Not only do CIPs document what official Cardano blockchain developers are doing to improve core technologies, they also expand the scope of what Cardano is attempting to deliver: through standards submitted by independent developers and architects. Once a standard is proposed through a CIP, it becomes a reference point upon which other developers and agencies can build: which promotes new applications and broadening markets for Cardano.
Each well defined standard promotes more rapid development since developers have an increasing number of CIP-based tools and methods to employ in their projects. The best example of this so far in Cardano has been the proliferation of NFTs which are built by third parties entirely according to CIPs coming from the community itself rather than from Cardano's core developers.
Any developer, engineer, scientist, entrepreneur, or user should have a means of proposing one of these standards. This process is documented in CIP-0001, which defined and created this process… a document which itself is regularly updated as editors continue to refine this process in practice.
CIP Editors (click for current members) are the only GitHub users with the permission to merge documents into the CIP repository. This happens after a period in which any concerned party can review the document to find faults and suggest changes. Often the most demanding reviews come from CIP editors and generally all potential flaws in a standard or its documentation are identified and fixed through GitHub comments and biweekly meeting discussions.
Therefore CIP Editors as a group must be familiar with all existing proposed standards documented in the CIP repository above, while remaining aware of all the pending CIP documents (submitted as GitHub "pull requests"): staying in communication with authors, developers and advocates until these documents are refined and "merged" or ultimately deprecated or abandoned.
How is the author involved? How can the impact of this involvement be observed?
All original members of the CIP Editors group were employees of the official Cardano sponsoring companies (IOG, Emurgo, and the Cardano Foundation). In keeping with open source tradition and to maintain an impartial process, the members have looked for membership outside those companies. I was the first (and so far the only one) of these "community" editors to be added (in Q3 2021).
The amount of time spent on CIP editing responsibilities varies widely from editor to editor. Current editors employed with the Cardano Foundation and IOG often must focus on CIPs of well defined commercial interest to their respective companies.

■ Supplied entries

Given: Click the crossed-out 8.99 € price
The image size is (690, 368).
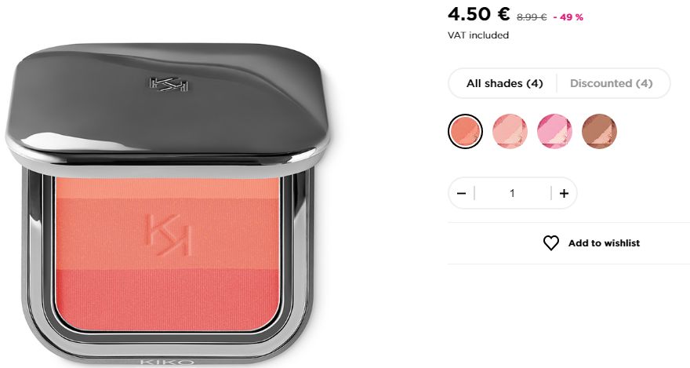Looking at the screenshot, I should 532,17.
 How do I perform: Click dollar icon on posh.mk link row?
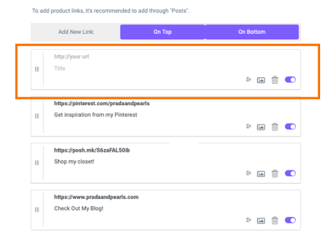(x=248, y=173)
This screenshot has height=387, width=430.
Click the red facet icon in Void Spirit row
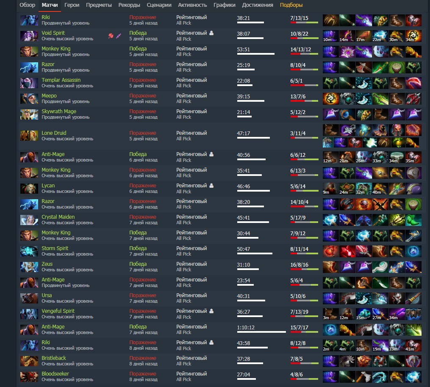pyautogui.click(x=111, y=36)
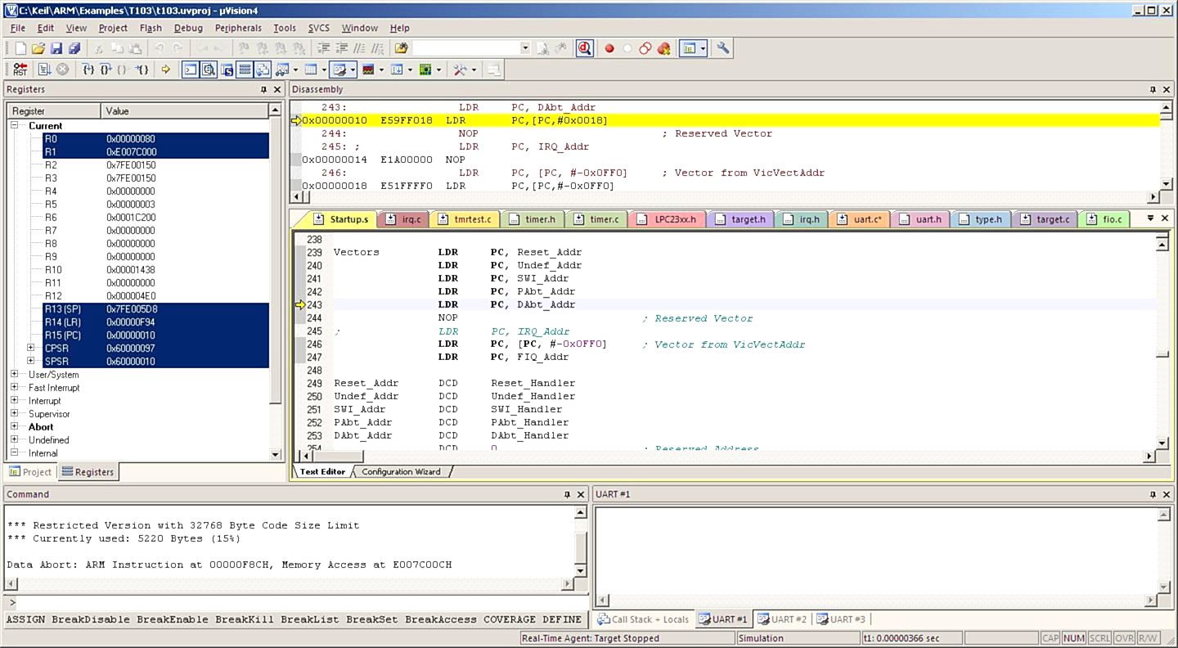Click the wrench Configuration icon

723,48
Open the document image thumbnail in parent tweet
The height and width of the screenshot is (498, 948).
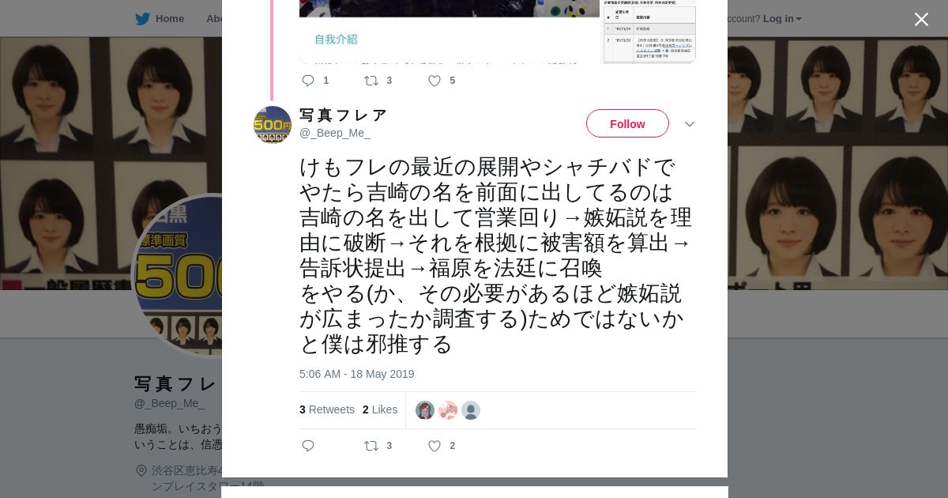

■ Objectives
• 1. Say whether each statement agrees with the text on Cardano CIPs, answering yes or no and quoting the deciding words. (a) CIP Editors are the only GitHub users allowed to merge documents into the CIP repository. (b) The process for proposing these standards is documented in CIP-0002. (c) The NFTs on Cardano were built according to CIPs from Cardano's core developers.
• 2. From the text on Cardano CIPs, set down the part that opens with the words containing "How is the author" and closes with "their respective companies.".
• 3. Rewrite the paragraph of the text on Cardano CIPs that begins "All original members of the CIP Editors group" as a short list, keeping its main facts.

■ Responses per task
• 1.
(a) Yes: "are the only GitHub users with the permission to merge documents into the CIP repository"
(b) No: "This process is documented in CIP-0001"
(c) No: "according to CIPs coming from the community itself rather than from Cardano's core developers"

• 2.
How is the author involved? How can the impact of this involvement be observed?
All original members of the CIP Editors group were employees of the official Cardano sponsoring companies (IOG, Emurgo, and the Cardano Foundation). In keeping with open source tradition and to maintain an impartial process, the members have looked for membership outside those companies. I was the first (and so far the only one) of these "community" editors to be added (in Q3 2021).
The amount of time spent on CIP editing responsibilities varies widely from editor to editor. Current editors employed with the Cardano Foundation and IOG often must focus on CIPs of well defined commercial interest to their respective companies.

• 3.
- All of the first CIP Editors worked for the official Cardano sponsoring companies: IOG, Emurgo, and the Cardano Foundation.
- To follow open source tradition and keep the process impartial, the editors looked for members outside those companies.
- The writer was the first, and so far the only, "community" editor, added in Q3 2021.